I think we should open the areas currently closed, because any gas we can use to displace coal will be good for CO2 as well as for the environment generally. However, we're kidding ourselves if we think the off limits areas are the key to oil import independence.

jae said...

The concept of "green jobs" is an even worse canard than the "consistent with" canard! Wherever "green jobs" are forced by the government, jobs are actually LOST. Look at Spain. It is just simple first-grade logic that we will not be able to compete with, say China or India, if we are spending three times as much money per kilowatt-hour. Of course many of the so-called "progressive" members of Congress don't seem to understand the most basic economics or logic.

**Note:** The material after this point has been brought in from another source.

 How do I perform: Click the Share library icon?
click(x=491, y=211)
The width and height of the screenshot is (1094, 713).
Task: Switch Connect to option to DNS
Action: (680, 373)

Than God, now the "silent majority" is waking up and understanding this idiocy, and we have a chance to kick a bunch of these people out of office!

Harrywr2 said...

#20 Leonard

We do not import coal or gas.

In coal the statement is half true. We are a net exporter. We did however import 31 million tons of coal in 2009. Coal is relatively expensive to move which makes it 'location dependent'. The central Appalachian coal mines are in decline and the mines west of the Rockies are all but finished off completely.

In natural gas we imported 13% of total consumption in 2008 and that has been a fairly steady percentage for a decade or so.

Sharon F. said...


What I hear is that the Powder River Basin (that supplies about 40% of coal in the US) has 10-20 years worth left (depending on price)..is that your "all but finished off completely?". Seems to me like that gives us some transition time and a natural target time to hitch our wagon to another energy source.

Harrywr2 said...


The powder river basin is east of the Rocky's.Centered in Wyoming.

It's constitutes pretty close to 50% of known coal reserves in the US. 17% is considered economically recoverable, 80% recoverable if cost is no object.

West of the Rocky's in Washington and Oregon we had two small coal mines that fed our 2 coal powered electricity plants. That coal is all but finished. One of the mines shut in 2006.

The Washington Coal Power Plant just put in new scrubbers in 2007...so they are going to run that as long as they can.

The Oregon plant looked at the cost of scrubbers and rising cost of coal and decided to run it as long as they can get away without scrubbers then just close it.

On the East Coast Appalachian Coal maybe has 30-35 years left and the price is already rising as the coal seams get thinner and thinner. Which is why the Senator from South Carolina wants more nuclear now. South Carolina is a long way from Wyoming.

Economically the mid-west is good to go on coal for a long time.

Sharon F. said...


Thanks, didn't catch the "west of the Rockies", was thinking of the "western US."
Don't Oregon and Washington get a lot of their energy from hydropower? I wonder if solutions to electricity generation are really regional rather than national.

Frontiers of Faith and Science said...

If there is no climate catastrophe, then there is no need for policies based on fear of one.
A change in tactics is merely repackaging a fib.
We call it 'putting lipstick on a pig', in this part of the country.

Francis Turner said...

The "green jobs" claim is not a very good prop for enviromentalists. A survey in Spain (which firefox won't let me paste into this comment for some reason - just google "spain green jobs") showed that 2.2 regular jobs were lost for each "green job" that was created. This will not come as a surprise to any economist (or layperson familiar with Bastiat's Broken Window fallacy)

Harrywr2 said...

Sharon F,

Yes Oregon and Washington get a lot of power from Hydro, we also have one nuclear plant. Idaho is 84% Hydro as well.

To the extent the Hydro dams can be used to store power when the wind blows wind works here as well. We've got a lot Windmills but they are mostly owned by Californian concerns.

So yes, in the broader context the energy 'menu' varies greatly by region. Once one adds 2 or 3 cents per mile transportation cost for a ton of coal from Gillete, Wyoming then at some distance coal is not very economical.